📝 SummarXiv

Abstract

Astrophysical and cosmological evidence strongly supports the existence of Dark Matter (DM), yet no candidate particle is predicted by the Standard Model (SM) of particle physics. Among the most studied and hypotheses are Weakly Interacting Massive Particle (WIMPs), which could account for the observed relic DM density through weak interactions in the early Universe. Direct detection experiments aim to observe low-energy nuclear recoils induced by DM interactions, requiring detectors with very low background levels and high sensitivity. The CYGNO project develops large gaseous Time Projection Chambers (TPCs) for directional DM searches. Using a helium- and fluorine-rich gas mixture, a triple GEM amplification system and optical readout via PMTs and scientific CMOS cameras, CYGNO enables 3D track reconstruction and sensitivity to both Spin-Independent and Spin-Dependent interactions.
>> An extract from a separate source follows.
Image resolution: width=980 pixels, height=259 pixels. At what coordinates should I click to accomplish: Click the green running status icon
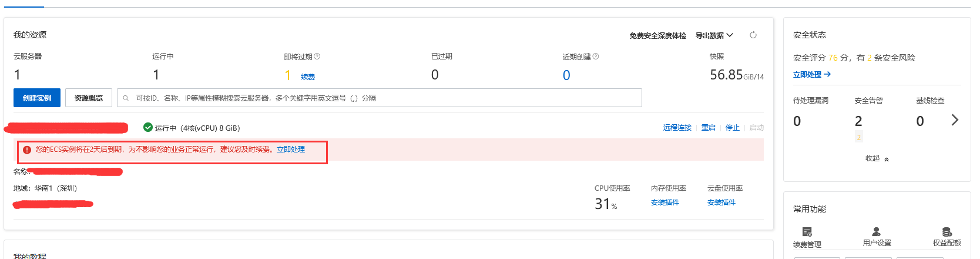[148, 127]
Several prototypes have been built, culminating in the Long Imaging ModulE (LIME), a 50 L active volume TPC. Installed underground at Laboratori Nazionali del Gran Sasso in 2022. LIME represents a milestone toward a full-scale directional DM detector. This thesis reports on the calibration and stability studies of LIME, presenting methods to control environmental effects on detector performance, a novel data equalisation technique and first sensitivity studies for DM detection. The results contribute to validating CYGNO's approach and advancing the roadmap toward large-scale directional Dark Matter searches.